Cramer is a Trump ally who recently supported the president’s idea to provide $12 billion in emergency aid to farmers to mitigate the effects of retaliatory tariffs.
The Koch network, which favors small government and is against tariffs, described the emergency aid as a “bailout.”
In June, the network ran a surprise ad campaign thanking Senator Heitkamp for her vote on a bill that eased banking regulations.
Rep. Cramer said he respects the Koch network’s decision not to endorse him and said his voting record “may not be exactly what every national organization wants,” but is “exactly what the majority of North Dakotans expect” – including “tax cuts, jobs creation, patient-centered healthcare, strong borders, free, fair, and reciprocal trade, and strong military and veterans’ care.”
Tim Phillips, who leads the Koch network’s political arm Americans for Prosperity, criticized Cramer as someone who has failed to lead. “We’re raising the bar,” Phillips said last weekend at a gathering of donors in Colorado Springs.
Network members met in Colorado for three days to discuss midterm elections and other pertinent issues.

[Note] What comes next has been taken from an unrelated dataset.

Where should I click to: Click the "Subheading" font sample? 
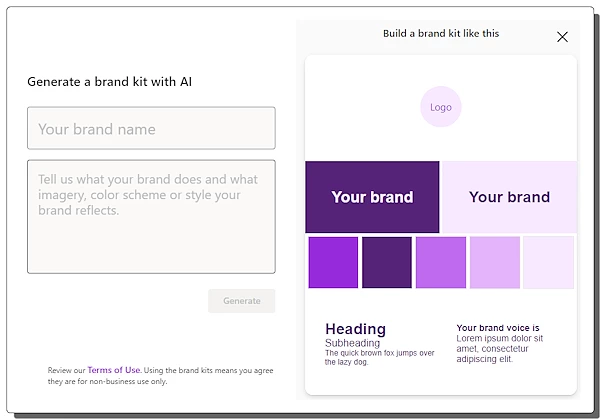point(352,343)
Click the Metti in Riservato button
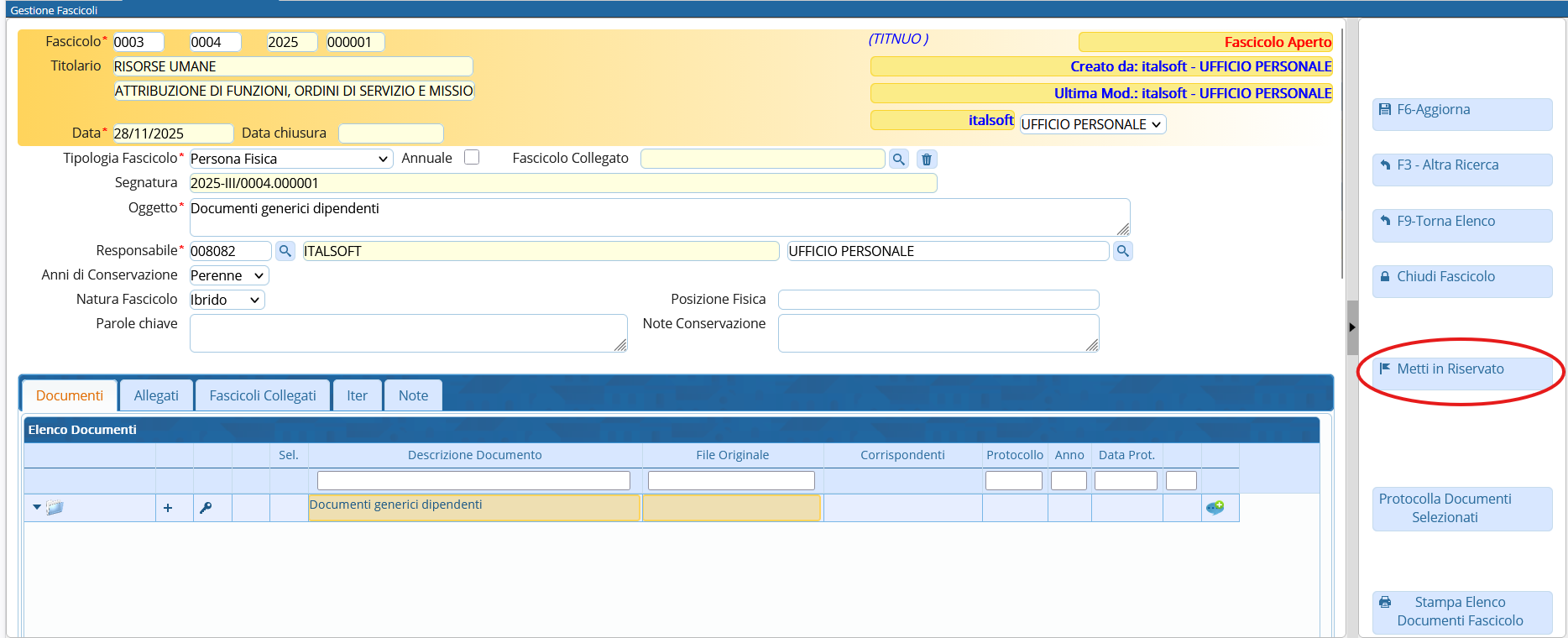The height and width of the screenshot is (638, 1568). pyautogui.click(x=1461, y=369)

Members criticized Trump’s tariffs and populist policies, but celebrated his gains on tax reform, the economy, and the Supreme Court.
In response, President Trump described the Koch network as “highly overrated” and a “total joke” and claimed he had made the Koch brother richer.
The Koch brothers previously said they would to spend as much as $400 million to advance GOP candidates and policies in the upcoming midterm elections. So far, the network is involved in only three of eight toss-up Senate races, which take place just three months from now.
In June, David Koch announced he would be stepping out of the network due to health problems.
Editor’s note: It always worries me when the Kochs, the Steyers and the Soros’ of the world step into election with their individual opinions backed by 10’s or 100’s of millions of dollar. We haven’t figure out the campaign contribution problem just yet.